Quicksort is an in-place sorting algorithm that uses an important subroutine for partitioning. The following JavaScript code implements quicksort.

const partition = require('./partition');

const quicksort = (arr, p, r) => {
    if (p < r) {
        const q = partition(arr, p, r);
        quicksort(arr, p, q - 1);
        quicksort(arr, q + 1, r);
    }
}

module.exports = quicksort;

This algorithm uses the divide-and-conquer approach, which divides the original problem into multiple problems that are similar but smaller, conquers these sub-problems by solving them recursively, and then combines all the solutions to the sub-problems to create a solution to the original problem.

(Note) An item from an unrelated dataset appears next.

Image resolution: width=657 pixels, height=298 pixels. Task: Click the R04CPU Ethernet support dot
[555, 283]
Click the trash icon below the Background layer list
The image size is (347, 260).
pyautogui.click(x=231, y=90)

Quicksort uses the partition subroutine to divide the original problem. It computes the index q and rearranges the array arr[p..r] such that all the values in the array with a smaller index than q, the arr[p..q-1] sub-array, are less than or equal to the value arr[q]. On the other hand, all the values that have an index greater than q, the arr[q+1..r] sub-array, are greater than arr[q]. Here is an implementation of this subroutine.

partition.js

module.exports = (arr, p, r) => {
    let i = p - 1;
    for (let j = p; j < r; j++) {
        if (arr[j] <= arr[r]) {
            i += 1;
            exchange(arr, i, j);
        }
    }
    exchange(arr, i + 1, r);
    return i + 1;
}

// helper function
const exchange = (arr, i, j) => {
    const temp = arr[i];
    arr[i] = arr[j];
    arr[j] = temp;
}

After the division comes the conquest. So, the sub-arrays arr[p..q-1] and arr[q+1..r] are then sorted by recursive calls to quicksort. Since everything was done in place, the entire array arr[p..r] is sorted after these recursive calls and no additional work is needed to combine all the solutions to the sub-problems.